- Location in Tulare County and the state of California
- Plainview Position in California.
- Coordinates: 36°08′32″N 119°08′15″W﻿ / ﻿36.14222°N 119.13750°W
- Country: United States
- State: California
- County: Tulare

Area
- • Total: 0.229 sq mi (0.592 km^{2})
- • Land: 0.229 sq mi (0.592 km^{2})
- • Water: 0 sq mi (0 km^{2}) 0%
- Elevation: 354 ft (108 m)

Population (2020)
- • Total: 846
- • Density: 3,700/sq mi (1,430/km^{2})
- Time zone: UTC-8 (Pacific (PST))
- • Summer (DST): UTC-7 (PDT)
- ZIP code: 93267
- Area code: 559
- GNIS feature ID: 2585439

= Plainview, California =

Plainview is a census-designated place (CDP) in Tulare County, California.
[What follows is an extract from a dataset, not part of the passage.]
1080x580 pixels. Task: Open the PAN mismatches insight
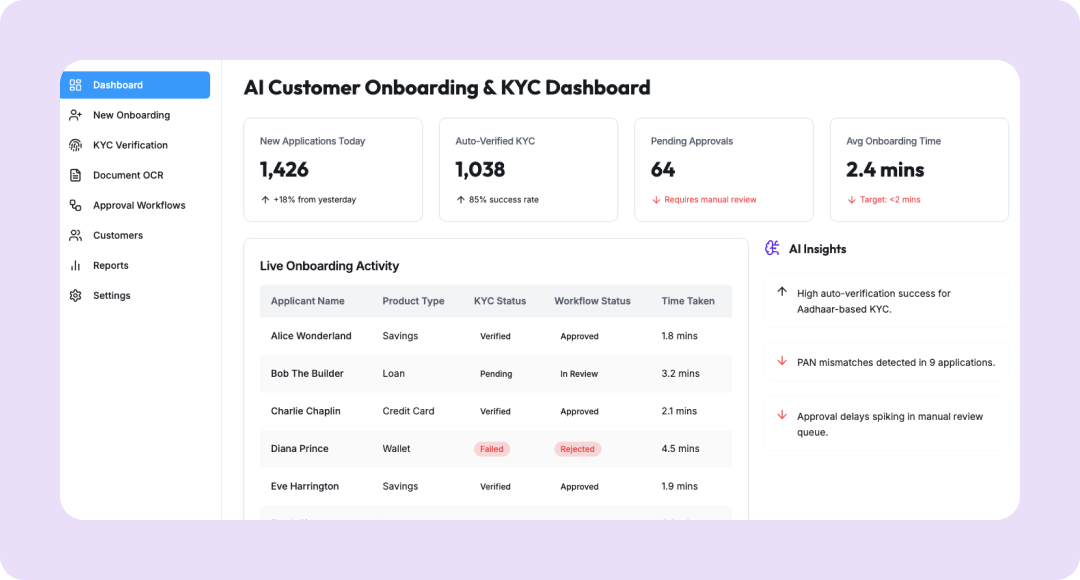point(895,362)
Plainview sits at an elevation of 354 ft. The 2020 United States census reported Plainview's population was 846.

==Geography==
According to the United States Census Bureau, the CDP covers an area of 0.2 square miles (0.6 km^{2}), all of it land.

==Demographics==

Plainview first appeared as a census designated place in the 2010 U.S. census.

The 2020 United States census reported that Plainview had a population of 846. The population density was 3,710.5 PD/sqmi. The racial makeup of Plainview was 166 (19.6%) White, 2 (0.2%) African American, 10 (1.2%) Native American, 1 (0.1%) Asian, 0 (0.0%) Pacific Islander, 475 (56.1%) from other races, and 192 (22.7%) from two or more races. Hispanic or Latino of any race were 800 persons (94.6%).
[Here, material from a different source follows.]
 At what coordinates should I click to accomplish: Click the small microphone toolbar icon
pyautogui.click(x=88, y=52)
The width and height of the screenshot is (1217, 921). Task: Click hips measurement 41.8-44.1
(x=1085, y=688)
The whole population lived in households. There were 210 households, out of which 118 (56.2%) had children under the age of 18 living in them, 109 (51.9%) were married-couple households, 10 (4.8%) were cohabiting couple households, 45 (21.4%) had a female householder with no partner present, and 46 (21.9%) had a male householder with no partner present. 28 households (13.3%) were one person, and 12 (5.7%) were one person aged 65 or older. The average household size was 4.03. There were 176 families (83.8% of all households).

The age distribution was 294 people (34.8%) under the age of 18, 99 people (11.7%) aged 18 to 24, 196 people (23.2%) aged 25 to 44, 178 people (21.0%) aged 45 to 64, and 79 people (9.3%) who were 65 years of age or older. The median age was 26.5 years. For every 100 females, there were 92.3 males.

There were 220 housing units at an average density of 964.9 /mi2, of which 210 (95.5%) were occupied. Of these, 138 (65.7%) were owner-occupied, and 72 (34.3%) were occupied by renters.

Historical population
| Census | Pop. | Note | %± |
| 2010 | 846 |  | — |
| 2020 | 846 |  | 0.0% |
U.S. Decennial Census 1850–1870 1880-1890 1900 1910 1920 1930 1940 1950 1960 1970 1980 1990 2000 2010

==Education==
It is in the Sunnyside Union Elementary School District and the Porterville Unified School District for grades 9–12.